CSE1710 Lab

CSE 1710.03A Programming for Digital Media

Lab 10

Due date: Nov 23, 2009 at 20:00

Extracting Headlines and Generating a New WWW Page

Your task is to create a WWW page that lists the current news headlines, with some text substitutions to make things a bit more interesting. The program should be designed so that it can be called automatically every hour to refresh the contents of the generated HTML file.

As a source of headlines you will be using http://www.cse.yorku.ca/course/1710/labs/GoogleNews.html, which is a local copy of the WWW page http://news.google.com. The text subsitutions should swap two random words in the headline.

For this, you have to write a function createNews() that has no arguments Each time it is called, it should automatically get the news headlines and (over-)write the output file, which has to be located at: "Z:\news.html".

The format of the output should be a normal HTML page, with an appropriate header. Each headline should be written as a level-1 heading, according to the HTML specification, i.e. using the '<h1>' tag. Do not forget to finish the generated HTML page with appropriate HTML sequences.

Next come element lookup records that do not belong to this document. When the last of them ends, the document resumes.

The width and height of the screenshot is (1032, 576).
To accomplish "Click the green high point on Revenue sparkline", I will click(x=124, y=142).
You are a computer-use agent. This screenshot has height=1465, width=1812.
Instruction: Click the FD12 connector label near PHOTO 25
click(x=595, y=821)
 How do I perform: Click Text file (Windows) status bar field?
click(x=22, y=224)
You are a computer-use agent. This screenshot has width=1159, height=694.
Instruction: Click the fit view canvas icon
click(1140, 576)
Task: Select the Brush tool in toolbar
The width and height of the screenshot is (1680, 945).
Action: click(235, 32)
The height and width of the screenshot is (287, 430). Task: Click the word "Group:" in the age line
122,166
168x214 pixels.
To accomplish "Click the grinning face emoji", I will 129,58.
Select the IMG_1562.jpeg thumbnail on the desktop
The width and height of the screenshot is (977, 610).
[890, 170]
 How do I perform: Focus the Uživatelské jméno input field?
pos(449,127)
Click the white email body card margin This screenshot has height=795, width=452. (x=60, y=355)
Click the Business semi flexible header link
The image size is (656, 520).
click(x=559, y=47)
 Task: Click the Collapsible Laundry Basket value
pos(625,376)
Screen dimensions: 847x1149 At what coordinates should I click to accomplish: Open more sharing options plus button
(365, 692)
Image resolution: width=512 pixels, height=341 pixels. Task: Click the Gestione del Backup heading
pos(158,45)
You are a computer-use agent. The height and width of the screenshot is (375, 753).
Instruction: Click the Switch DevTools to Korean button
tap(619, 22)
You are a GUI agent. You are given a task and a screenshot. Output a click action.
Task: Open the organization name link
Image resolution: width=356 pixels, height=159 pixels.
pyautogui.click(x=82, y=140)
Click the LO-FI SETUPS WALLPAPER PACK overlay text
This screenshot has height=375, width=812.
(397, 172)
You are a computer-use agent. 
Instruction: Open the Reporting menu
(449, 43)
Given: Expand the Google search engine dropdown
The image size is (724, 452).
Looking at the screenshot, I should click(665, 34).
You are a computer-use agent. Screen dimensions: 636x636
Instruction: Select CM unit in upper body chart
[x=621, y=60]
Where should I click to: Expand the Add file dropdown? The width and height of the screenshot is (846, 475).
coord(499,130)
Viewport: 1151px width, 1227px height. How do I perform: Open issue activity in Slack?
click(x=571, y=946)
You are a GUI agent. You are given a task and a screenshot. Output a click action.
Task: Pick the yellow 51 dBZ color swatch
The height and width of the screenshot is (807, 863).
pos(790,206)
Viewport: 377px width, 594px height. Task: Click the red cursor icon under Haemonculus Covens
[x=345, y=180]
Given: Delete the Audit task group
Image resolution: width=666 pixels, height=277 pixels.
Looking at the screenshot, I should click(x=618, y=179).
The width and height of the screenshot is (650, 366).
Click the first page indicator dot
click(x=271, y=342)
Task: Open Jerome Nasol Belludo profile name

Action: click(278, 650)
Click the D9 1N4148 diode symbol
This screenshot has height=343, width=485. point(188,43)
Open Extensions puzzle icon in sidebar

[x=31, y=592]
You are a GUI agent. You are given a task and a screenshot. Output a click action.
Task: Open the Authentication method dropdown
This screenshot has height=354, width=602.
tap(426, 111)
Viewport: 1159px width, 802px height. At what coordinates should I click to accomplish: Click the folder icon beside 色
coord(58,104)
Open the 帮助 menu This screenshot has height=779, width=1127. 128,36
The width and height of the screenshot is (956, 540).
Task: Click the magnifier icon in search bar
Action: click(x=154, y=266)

You must name your program lab10.py.

As a starting point, you can use the following code segment, which downloads the contents of a specified WWW page into a string.

import urllib

contents = urllib.urlopen('http://www.cbc.ca')
text = contents.read()
contents.close()
print text

Here are a couple of hints:

Each (major) headline on the WWW page news.google.com is embedded as a level-2 heading as follows:
```
<h2 class="title"> <a target="_self" class="irrelevant stuff"
href="some link">Maple Leafs finally call it quits</a> </h2>
```
Hence, you have to start by searching for each instance of '<h2 class="title">', then skip over the following link tag (e.g. by searching for the closing '>'), then extract all text after that until the start of the following tag.
Note that the text above has been broken into two lines to make it easier to understand. However, you can safely assume that the headline itself will not have a newline character inside it (but one of the tags may have a newline embedded).
To swap the two random words in each headline, it is easiest to first parse the string into a list of words, using string.split(), as discussed in one of the recent lectures. Then generate two random (integer) numbers that are between 0 and the number of words in the headline minus 1, and use these two numbers as indices into the list of words. Then swap the two words.
The reason you can't open the Google news page directly with urlopen() is that Google actively prevents access to the page from programs. The simplest way to circumvent this is to use a local copy.

What to Turn in

As mentioned previously, you have to add comments with your own identification (name, student ID, date). Remember to save the file after you modify it!

How to submit the lab

For details on how to submit, please refer to lab2. However, this time please submit to lab10, i.e. issue the command

submit 1710 lab10 lab10.py

Note: You must do all the above steps correctly for receiving full credit for this labtest.